His reporting was somewhat controversial in Russia, as he was often accused of siding with the Chechen rebels. Babitsky once said:

One must say that the Chechens cut throats of soldiers not because they are sadists inclined to treat them with brutality, but in order to make the war more convex, visible, vivid, to reach the public and to explain that a war is actually going on, scary and cruel.[1]

However, according to Mario Corti, head of Radio Liberty's Russian service, Babitsky has not shied away from reporting Chechen atrocities and was the first Russian journalist to put the blame for the death of the American disaster relief specialist Fred Cuny on a Chechen warlord.[2]

At the outset of the Russian assault on the Chechen capital Grozny in January 2000 the Russian government announced that there were no civilians left in the city. Babitsky then managed to get into the besieged Grozny and reported under heavy bombing that this was not the case and that civilians did remain in the city.[3] After his last phone contact on January 15, he disappeared.[4] The Russian officials at first denied that they knew anything about his whereabouts. However, it was leaked to Alexander Yevtushenko, friend of Babitsky and war reporter for Komsomolskaya Pravda, that on January 16 Babitsky had been detained while trying to leave Grozny and since then had been held in the Chernokozovo prison camp by the Russian forces. On January 28, the authorities admitted to having him in custody since January 23. As Babitsky's family, friends and colleagues voiced fears for his life and the scandal unfolded, after a personal inquiry by U.S. Secretary of State Madeleine Albright, who was visiting Moscow, Russian Prosecutor General Vladimir Ustinov on February 2 pledged to bring Babitsky to Moscow and release him.[3][5] However, instead of his release, on February 4 the Kremlin spokesman Sergei Yastrzhembsky announced that on February 3 Babitsky had been handed over to Chechen warlords in exchange for several Russian soldiers held captive by them. "From now on, all federal authorities bear no responsibility for the reporter's fate", Yastrzhembsky added.[6] Chechen rebel authorities, including president Aslan Maskhadov, denied ever having been involved in any such swap.[4] The situation was perceived as one of the first signs of the shrinking tolerance for a free press in Russia under Vladimir Putin, who became acting President of Russia on New Year's Eve.[2][5][7][8][9] As author Masha Gessen put it, with the story of the prisoner swap, "...Russian troops had treated a journalist--a Russian journalist--as an enemy combatant."[10]

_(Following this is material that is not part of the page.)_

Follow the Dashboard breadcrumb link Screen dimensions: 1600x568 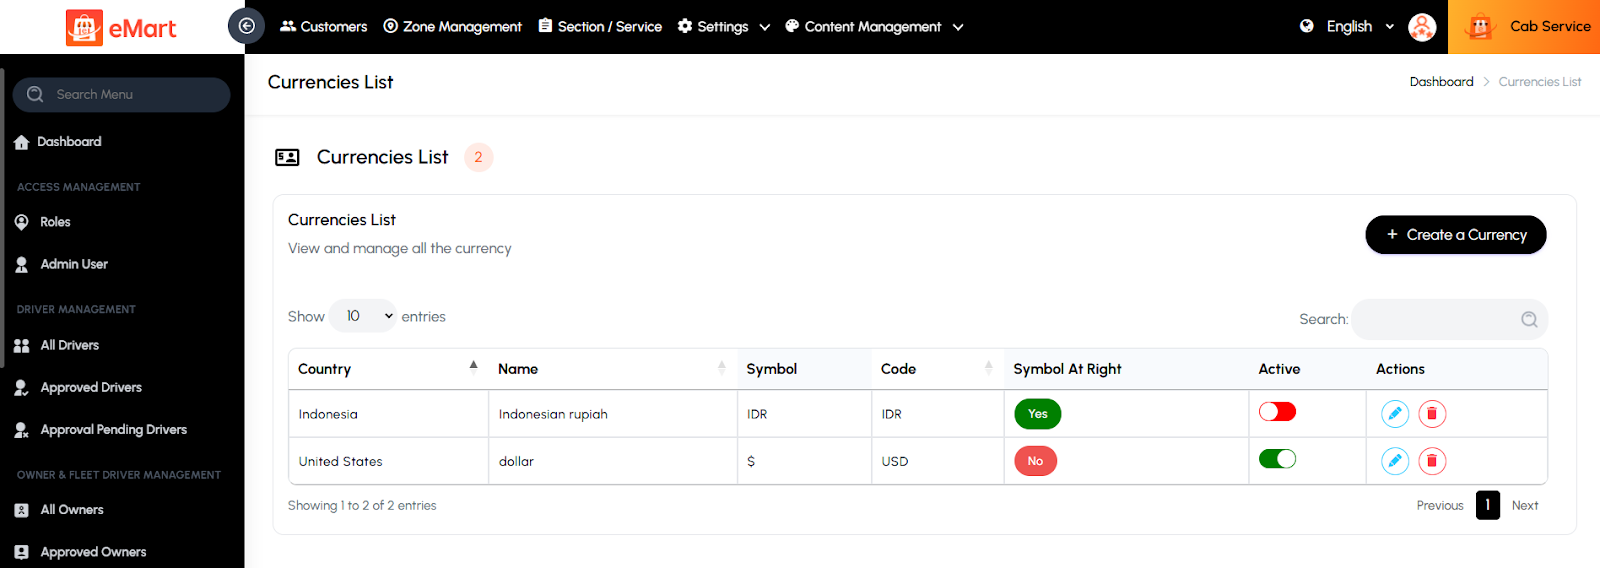tap(1441, 82)
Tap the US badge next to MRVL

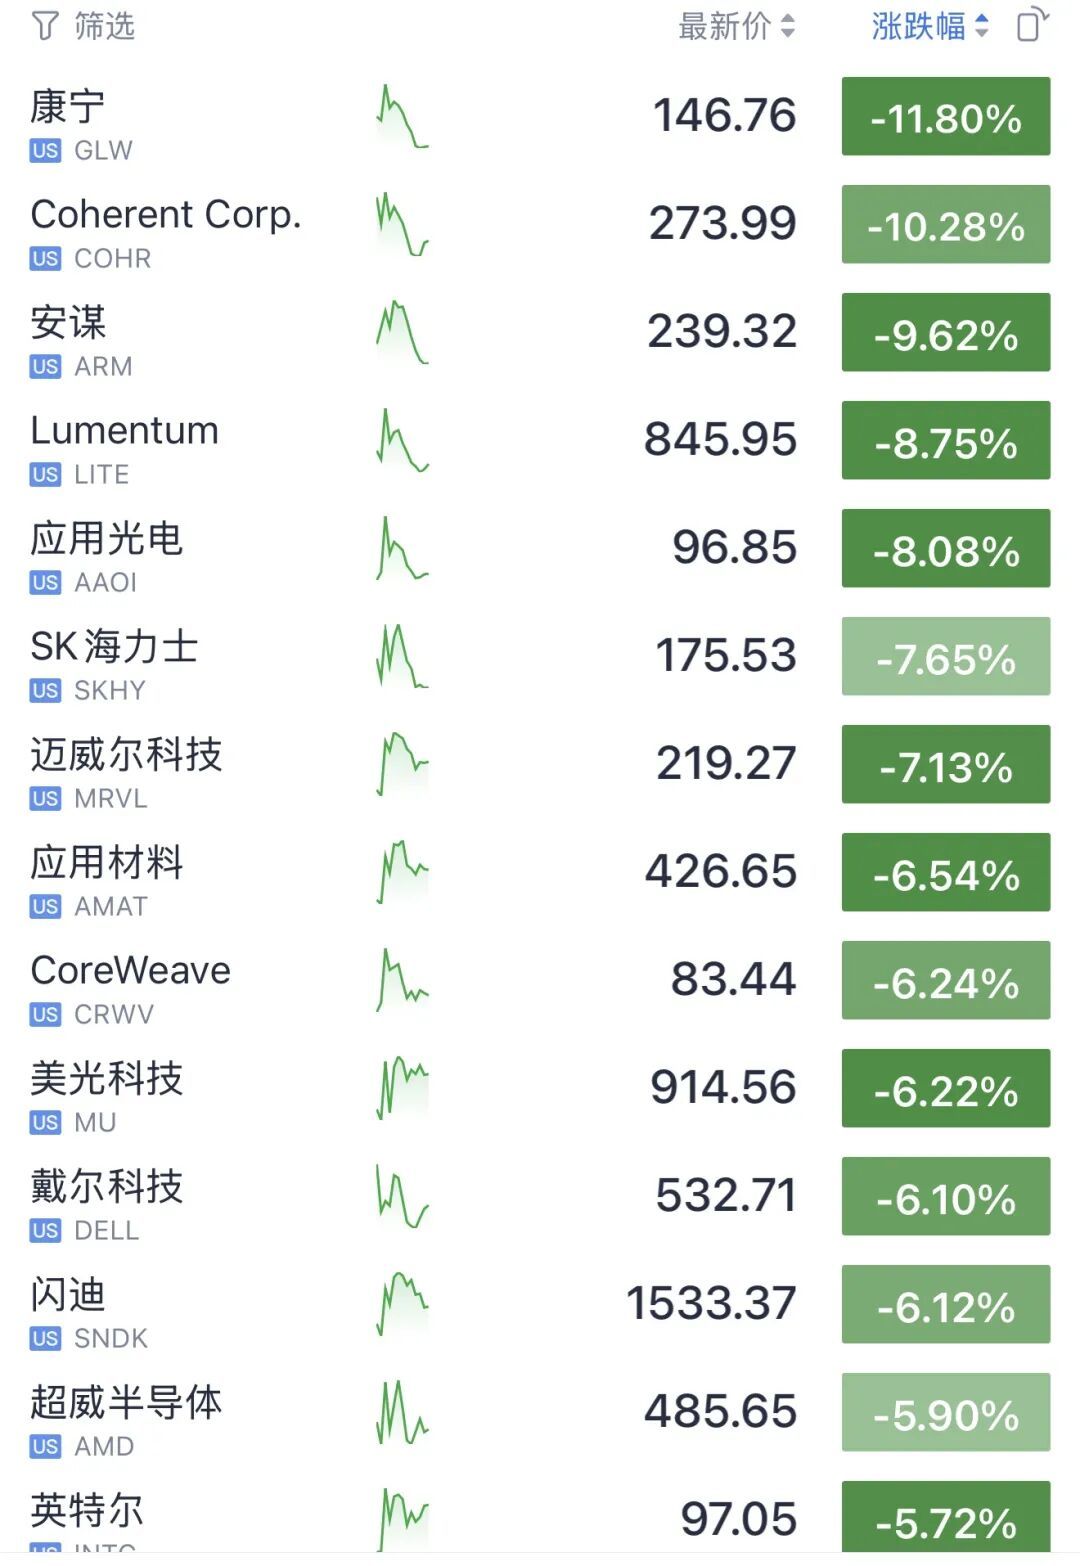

On March 10, 2000, the newspaper Kommersant published an interview with Putin, where he accused Babitsky of treason and collaboration with Chechen warlords and commented:

Here you say that he is a Russian citizen. Well, one has to obey the law of one's country if one counts on being treated according to the law.[3]

On February 25 Babitsky was arrested in Makhachkala. He was tried for carrying a forged passport, which, he said, had been provided by those holding him, ended up fined in October 2000 but was granted amnesty immediately thereafter.[3]

On September 2, 2004, Babitsky was detained by Russian Special Services at Vnukovo airport whilst attempting to get to North Ossetia to report on the school hostage crisis.

On June 23, 2005, Babitsky managed to interview Chechen warlord Shamil Basayev. The interview was first broadcast on ABC on July 28 and incurred the wrath of Russian officials.[11]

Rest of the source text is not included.